[Records contained in a dataset]

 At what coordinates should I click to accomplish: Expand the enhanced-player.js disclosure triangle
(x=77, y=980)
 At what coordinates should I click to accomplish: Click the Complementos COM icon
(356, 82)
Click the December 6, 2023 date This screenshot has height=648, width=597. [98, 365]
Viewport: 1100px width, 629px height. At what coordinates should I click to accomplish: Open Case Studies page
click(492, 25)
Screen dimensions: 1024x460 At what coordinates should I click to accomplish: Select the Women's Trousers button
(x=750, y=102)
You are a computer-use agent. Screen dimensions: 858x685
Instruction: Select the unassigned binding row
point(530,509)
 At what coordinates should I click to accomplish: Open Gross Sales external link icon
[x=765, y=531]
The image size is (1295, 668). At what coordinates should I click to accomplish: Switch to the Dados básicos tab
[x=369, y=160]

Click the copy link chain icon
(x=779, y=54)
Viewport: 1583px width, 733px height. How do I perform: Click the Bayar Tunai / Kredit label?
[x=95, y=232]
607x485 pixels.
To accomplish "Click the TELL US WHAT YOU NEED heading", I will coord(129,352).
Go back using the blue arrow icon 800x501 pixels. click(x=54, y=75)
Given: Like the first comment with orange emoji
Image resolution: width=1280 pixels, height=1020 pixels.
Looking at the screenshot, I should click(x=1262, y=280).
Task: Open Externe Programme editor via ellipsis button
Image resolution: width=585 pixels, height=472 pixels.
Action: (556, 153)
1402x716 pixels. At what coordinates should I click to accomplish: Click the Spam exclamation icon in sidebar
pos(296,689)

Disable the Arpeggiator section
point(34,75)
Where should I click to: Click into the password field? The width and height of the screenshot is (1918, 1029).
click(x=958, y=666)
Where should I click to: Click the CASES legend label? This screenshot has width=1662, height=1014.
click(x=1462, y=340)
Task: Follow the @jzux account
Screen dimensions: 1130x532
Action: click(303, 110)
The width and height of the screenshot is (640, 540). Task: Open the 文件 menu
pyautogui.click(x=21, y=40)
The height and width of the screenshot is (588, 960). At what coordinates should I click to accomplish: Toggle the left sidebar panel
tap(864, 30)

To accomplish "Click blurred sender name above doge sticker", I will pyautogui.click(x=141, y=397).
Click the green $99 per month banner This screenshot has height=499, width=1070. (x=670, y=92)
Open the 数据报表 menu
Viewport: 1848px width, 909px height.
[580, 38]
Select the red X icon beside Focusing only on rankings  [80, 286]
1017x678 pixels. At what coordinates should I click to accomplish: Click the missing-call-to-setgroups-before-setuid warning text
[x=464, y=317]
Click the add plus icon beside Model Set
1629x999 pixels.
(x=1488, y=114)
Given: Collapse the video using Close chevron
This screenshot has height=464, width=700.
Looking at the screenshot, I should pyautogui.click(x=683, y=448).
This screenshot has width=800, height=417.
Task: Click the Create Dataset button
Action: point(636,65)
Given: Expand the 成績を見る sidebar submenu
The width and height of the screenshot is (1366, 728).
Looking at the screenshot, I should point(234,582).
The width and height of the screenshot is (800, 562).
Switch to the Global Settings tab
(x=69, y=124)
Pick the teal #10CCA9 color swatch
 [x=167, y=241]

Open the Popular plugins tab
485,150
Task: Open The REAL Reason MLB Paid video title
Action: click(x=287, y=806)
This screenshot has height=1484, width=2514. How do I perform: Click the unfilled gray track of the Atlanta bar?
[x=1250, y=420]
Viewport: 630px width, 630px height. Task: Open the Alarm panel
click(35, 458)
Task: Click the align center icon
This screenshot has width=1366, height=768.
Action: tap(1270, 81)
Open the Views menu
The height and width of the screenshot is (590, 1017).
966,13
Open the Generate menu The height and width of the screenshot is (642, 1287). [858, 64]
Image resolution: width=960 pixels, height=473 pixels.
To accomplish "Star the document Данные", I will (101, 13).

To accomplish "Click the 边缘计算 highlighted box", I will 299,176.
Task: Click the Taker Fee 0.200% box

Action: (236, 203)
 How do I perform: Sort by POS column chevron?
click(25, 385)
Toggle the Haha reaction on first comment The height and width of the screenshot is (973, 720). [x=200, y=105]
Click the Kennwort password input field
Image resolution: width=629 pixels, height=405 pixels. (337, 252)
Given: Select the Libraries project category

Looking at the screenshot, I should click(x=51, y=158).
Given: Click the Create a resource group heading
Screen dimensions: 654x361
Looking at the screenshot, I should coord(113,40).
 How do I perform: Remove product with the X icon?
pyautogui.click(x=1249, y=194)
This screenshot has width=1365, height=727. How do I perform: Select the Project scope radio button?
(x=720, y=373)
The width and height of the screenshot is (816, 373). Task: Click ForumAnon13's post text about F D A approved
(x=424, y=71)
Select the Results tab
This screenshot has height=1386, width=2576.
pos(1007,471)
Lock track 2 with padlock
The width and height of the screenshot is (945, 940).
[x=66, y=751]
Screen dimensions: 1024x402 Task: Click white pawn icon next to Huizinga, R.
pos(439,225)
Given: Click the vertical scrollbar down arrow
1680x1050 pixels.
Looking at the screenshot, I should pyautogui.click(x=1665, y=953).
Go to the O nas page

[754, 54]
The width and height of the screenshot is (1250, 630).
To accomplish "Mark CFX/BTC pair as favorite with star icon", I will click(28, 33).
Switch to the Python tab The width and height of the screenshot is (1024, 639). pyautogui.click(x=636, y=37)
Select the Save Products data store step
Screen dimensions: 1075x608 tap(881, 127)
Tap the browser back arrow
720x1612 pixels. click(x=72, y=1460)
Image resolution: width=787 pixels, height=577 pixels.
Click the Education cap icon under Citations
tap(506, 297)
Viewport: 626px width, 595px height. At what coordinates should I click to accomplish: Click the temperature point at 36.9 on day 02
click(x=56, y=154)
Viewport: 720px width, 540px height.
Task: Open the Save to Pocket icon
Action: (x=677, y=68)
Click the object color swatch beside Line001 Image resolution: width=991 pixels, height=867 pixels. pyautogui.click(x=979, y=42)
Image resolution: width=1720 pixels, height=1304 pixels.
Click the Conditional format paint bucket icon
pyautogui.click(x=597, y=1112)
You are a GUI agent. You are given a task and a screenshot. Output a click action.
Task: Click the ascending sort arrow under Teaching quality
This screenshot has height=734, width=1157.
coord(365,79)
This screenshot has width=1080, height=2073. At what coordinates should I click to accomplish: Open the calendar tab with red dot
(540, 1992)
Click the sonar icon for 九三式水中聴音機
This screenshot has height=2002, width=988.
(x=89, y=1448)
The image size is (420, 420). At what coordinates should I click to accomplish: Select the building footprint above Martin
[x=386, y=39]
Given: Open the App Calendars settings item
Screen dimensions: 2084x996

DIRECTIONS:
Please go through the data above and copy every line that has the word "agent".

RESULT BELOW:
You are a computer-use agent. Screen dimensions: 858x685
You are a GUI agent. You are given a task and a screenshot. Output a click action.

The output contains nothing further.